* **Your instructions**:
Examine each line of the data. Copy those that contain the string "checkbox".

* **Material shown**:
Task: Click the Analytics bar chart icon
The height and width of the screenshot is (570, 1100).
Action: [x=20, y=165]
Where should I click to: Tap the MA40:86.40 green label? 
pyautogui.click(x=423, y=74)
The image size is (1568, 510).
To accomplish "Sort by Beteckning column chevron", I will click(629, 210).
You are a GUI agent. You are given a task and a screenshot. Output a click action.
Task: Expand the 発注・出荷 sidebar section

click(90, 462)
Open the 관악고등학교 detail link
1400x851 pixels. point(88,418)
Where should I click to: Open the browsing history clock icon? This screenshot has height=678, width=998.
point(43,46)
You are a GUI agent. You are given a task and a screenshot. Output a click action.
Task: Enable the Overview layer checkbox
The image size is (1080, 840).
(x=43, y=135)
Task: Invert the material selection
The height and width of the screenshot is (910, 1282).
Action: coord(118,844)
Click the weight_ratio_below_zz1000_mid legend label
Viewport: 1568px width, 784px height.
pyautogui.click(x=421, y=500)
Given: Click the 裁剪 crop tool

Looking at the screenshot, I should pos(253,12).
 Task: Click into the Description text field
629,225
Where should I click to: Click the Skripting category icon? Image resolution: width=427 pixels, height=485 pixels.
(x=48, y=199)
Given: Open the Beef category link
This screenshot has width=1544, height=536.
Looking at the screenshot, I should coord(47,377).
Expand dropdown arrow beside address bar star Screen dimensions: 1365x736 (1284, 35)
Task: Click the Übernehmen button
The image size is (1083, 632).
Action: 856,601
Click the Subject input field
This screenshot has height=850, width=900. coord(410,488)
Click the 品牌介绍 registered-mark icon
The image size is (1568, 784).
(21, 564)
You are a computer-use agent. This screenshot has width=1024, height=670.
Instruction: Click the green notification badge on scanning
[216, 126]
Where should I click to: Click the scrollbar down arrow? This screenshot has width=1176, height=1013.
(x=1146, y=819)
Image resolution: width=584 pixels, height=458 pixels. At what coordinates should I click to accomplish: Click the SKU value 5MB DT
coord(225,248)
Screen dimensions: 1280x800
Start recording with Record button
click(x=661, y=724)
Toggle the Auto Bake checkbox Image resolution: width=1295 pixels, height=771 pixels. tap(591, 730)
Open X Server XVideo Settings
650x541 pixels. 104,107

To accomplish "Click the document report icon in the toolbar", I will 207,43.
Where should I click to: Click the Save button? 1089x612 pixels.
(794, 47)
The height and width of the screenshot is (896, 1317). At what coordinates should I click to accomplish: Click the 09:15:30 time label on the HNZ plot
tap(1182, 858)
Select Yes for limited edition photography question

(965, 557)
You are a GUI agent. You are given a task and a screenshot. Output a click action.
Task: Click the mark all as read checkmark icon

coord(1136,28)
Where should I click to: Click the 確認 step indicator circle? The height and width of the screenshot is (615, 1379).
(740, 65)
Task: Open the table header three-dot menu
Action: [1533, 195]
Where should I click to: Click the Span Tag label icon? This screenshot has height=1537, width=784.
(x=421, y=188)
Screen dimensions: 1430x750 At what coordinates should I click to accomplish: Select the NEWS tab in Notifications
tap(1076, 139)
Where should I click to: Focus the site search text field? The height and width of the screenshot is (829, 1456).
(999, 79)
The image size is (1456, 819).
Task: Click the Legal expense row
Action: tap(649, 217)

* **Final answer**:
Task: Enable the Overview layer checkbox
Toggle the Auto Bake checkbox Image resolution: width=1295 pixels, height=771 pixels. tap(591, 730)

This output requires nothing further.